I built my sled specifically for accurate 90 degree crosscuts.

I incorporated two tapes, one for shorts and another for longs.

I incorporated a spring loaded thumb pin for shorter lengths, and later added a hold down. The longer lengths are on a different tape.


----------



## rwe2156 (May 7, 2014)

I don't have a tape on my bandsaw, miter station or sled. I use the one on the table saw, but only for getting it close. If I need to the fence to an exact distance, I use a steel ruler.

So I think it depends on your work methods. Most of the time I'm cutting to a mark or knife line. With a crosscut sled, if I'm cutting to an exact measurement, I'm sneaking up on it or maybe using a shooting board.

Therefore I think a micro adjustable stop is much more important.


----------



## NohoGerry (Dec 6, 2021)

My work methods are closer to Robert's, with the exception that my tablesaw fence is always dead on accurate, based on the saw blade I'm using-i.e. the kerf width.
For my crosscut sleds and miter saw fence, I find a stop to be an absolute necessity, but not a built-in ruler. I measure to length, and make a test cut for the length of board I need. then line it up with the edge of the kerf on the crosscut sled, and set a stop.
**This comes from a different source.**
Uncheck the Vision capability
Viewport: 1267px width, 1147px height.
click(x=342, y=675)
I use an extension fence clamped to the crosscut fence for long boards with a stop screwed to the end of the extension. For cutting short pieces I use a block of wood clamped directly to the crosscut sled fence.
I use the same method with my SCMS-setting the stop the distance I need from the blade based on a test cut board.
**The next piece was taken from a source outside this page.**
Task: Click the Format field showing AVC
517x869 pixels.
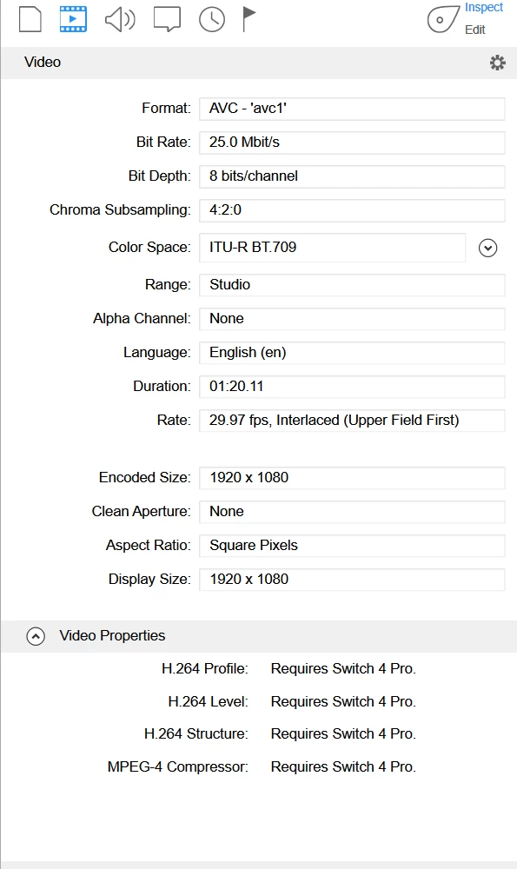Action: pyautogui.click(x=352, y=109)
That way, all pieces are cut to consistent length, which for most projects is just what you need for assembling pieces. 
This is my work method, others here may find built in rulers on their fences a better approach to the way they work. i've found taking a couple of minutes to measure and set a stop doesn't appreciably slow my work processes.

Hope this helps.
Gerry


----------



## Lazyman (Aug 8, 2014)

I layout on the work piece and then use the kerf in the fence to line it up. If I need to make multiple cuts of the same amount, I just clamp a stop block into position before I make the first cut. Also, sometimes it is easier or best to have the stop on the opposite side of the blade so I would have to have a tape on either side.


----------



## yamato72 (Apr 5, 2021)

> For my crosscut sleds and miter saw fence, I find a stop to be an absolute necessity, but not a built-in ruler. I measure to length, and make a test cut for the length of board I need. then line it up with the edge of the kerf on the crosscut sled, and set a stop. I use an extension fence clamped to the crosscut fence for long boards with a stop screwed to the end of the extension. For cutting short pieces I use a block of wood clamped directly to the crosscut sled fence.


This, if the dimension is critical to you.

I haven't bothered with a tape on my crosscut sled since it's never going to agree exactly with my tape measure or ruler.


----------



## therealSteveN (Oct 29, 2016)

> I layout on the work piece and then use the kerf in the fence to line it up. If I need to make multiple cuts of the same amount, I just clamp a stop block into position before I make the first cut. Also, sometimes it is easier or best to have the stop on the opposite side of the blade so I would have to have a tape on either side.
> 
> - Lazyman


Pretty sure it's this use that is driving the decision on placing a tape on a sled, or NOT, that OP is seeing in his video reviews. I think in general a lot of the old school "ideas" on sleds, chop saw tables, and many measure it by the tool, versus using an OPEN to anything approach.

About the only time I fuss with a tape measure on a tool, is the one on my TS's fence. Probably could do without that a lot of the time. 55 years of doing something is had to break though.


----------